__The problem__: Print the rows from the line containing "The image size is (1568, 598)." through the line containing "Screen dimensions: 1056x1082 click(311, 233)", inclusive, reproducing them as they stand.

__Dataset content__:
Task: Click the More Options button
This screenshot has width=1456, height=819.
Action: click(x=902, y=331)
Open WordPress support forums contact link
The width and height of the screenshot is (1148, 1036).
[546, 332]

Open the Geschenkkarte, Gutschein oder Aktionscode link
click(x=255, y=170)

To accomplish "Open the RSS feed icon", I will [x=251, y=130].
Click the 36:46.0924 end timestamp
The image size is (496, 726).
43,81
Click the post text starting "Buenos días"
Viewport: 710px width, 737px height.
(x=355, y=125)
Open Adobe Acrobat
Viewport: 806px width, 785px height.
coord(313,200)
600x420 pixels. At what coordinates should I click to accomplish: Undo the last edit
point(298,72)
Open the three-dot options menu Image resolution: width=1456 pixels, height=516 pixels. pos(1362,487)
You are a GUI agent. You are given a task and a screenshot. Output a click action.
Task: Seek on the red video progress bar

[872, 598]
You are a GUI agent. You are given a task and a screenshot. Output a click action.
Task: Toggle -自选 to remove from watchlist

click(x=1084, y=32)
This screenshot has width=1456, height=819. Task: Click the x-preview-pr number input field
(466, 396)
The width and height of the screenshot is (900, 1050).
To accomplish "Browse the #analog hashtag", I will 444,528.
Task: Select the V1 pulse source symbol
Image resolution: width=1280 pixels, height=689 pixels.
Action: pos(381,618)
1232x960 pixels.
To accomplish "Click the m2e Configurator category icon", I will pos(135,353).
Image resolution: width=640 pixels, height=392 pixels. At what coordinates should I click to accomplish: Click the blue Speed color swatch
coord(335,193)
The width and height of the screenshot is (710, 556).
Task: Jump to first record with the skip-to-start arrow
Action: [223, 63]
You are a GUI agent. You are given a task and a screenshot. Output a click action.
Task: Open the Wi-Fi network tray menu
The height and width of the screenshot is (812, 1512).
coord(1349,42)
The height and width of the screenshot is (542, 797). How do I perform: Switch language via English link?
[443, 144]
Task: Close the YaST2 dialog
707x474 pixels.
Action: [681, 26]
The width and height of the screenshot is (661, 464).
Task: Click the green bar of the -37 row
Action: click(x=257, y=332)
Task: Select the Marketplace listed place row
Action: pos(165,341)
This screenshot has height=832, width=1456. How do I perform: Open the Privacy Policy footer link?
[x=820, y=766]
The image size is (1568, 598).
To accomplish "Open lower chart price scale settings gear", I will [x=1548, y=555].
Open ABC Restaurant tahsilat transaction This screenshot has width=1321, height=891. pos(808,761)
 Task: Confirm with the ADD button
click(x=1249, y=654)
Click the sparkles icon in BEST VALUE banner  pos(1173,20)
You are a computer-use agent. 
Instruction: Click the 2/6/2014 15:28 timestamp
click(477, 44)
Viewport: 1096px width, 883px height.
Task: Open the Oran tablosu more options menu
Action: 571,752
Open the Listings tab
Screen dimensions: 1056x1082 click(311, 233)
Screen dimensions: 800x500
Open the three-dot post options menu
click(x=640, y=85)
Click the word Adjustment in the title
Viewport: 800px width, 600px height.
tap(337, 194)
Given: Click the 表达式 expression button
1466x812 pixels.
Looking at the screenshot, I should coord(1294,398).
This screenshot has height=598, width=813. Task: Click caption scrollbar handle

__The answer__:
The image size is (1568, 598).
To accomplish "Open lower chart price scale settings gear", I will [x=1548, y=555].
Open ABC Restaurant tahsilat transaction This screenshot has width=1321, height=891. pos(808,761)
 Task: Confirm with the ADD button
click(x=1249, y=654)
Click the sparkles icon in BEST VALUE banner  pos(1173,20)
You are a computer-use agent. 
Instruction: Click the 2/6/2014 15:28 timestamp
click(477, 44)
Viewport: 1096px width, 883px height.
Task: Open the Oran tablosu more options menu
Action: 571,752
Open the Listings tab
Screen dimensions: 1056x1082 click(311, 233)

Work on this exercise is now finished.